[texhax] Pointer to TeX Sandbox Howto needed
Torsten Wagner
wagner at ecei.tohoku.ac.jp
Tue Mar 24 02:42:08 CET 2009
Hi,
as far as I can see schroot should be perfect for you. It allows to setup a
chroot and give limited user access to it. Thus, a user can use "schroot
latex" to compile a latex file.
Please check the man pages of schroot ... web-search should spill out many
useful links.
However, I do not know what is the nature of your user access. There are
physical available in front of your machine ? Or will they log in by ssh?
If the second is the point you might like to use one of the virtual machines
concepts allow a own ip-address for your "tex-machine" and a (as most as
possible) completed closed environment encapsulated from your host
environment.
Some, which I used already ordered from simple (less overhead) complex (much
set-up work paid off by many bells and whistles)
schroot aka chroot (strictly spoken not a vm, but very less computational
overhead)
VServer (like a chroot on drugs :) )
VirtualBox (rather easy set-up but more gui-based on both host and clients)

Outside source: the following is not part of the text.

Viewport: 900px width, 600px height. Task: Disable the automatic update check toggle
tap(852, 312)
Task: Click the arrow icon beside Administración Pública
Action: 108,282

Xen (this might requires a complete reinstall of your server machine)
There a many many more
http://en.wikipedia.org/wiki/Comparison_of_platform_virtual_machines
might be a good overview to start with.
In addition the usage of lvm is imho very helpful. Every machine can get a own
partition to live in, easy maintainable and changeable over time from the host
system.
Some of the virtual machine concepts allow sophisticated forking of a virtual
environment. You just have to set-up onces a main system and only have to
maintain this single system, however, every user might like to start a own
machine to work within. If you like to isolated them (both users and machines)
strictly from each other this might be what you want.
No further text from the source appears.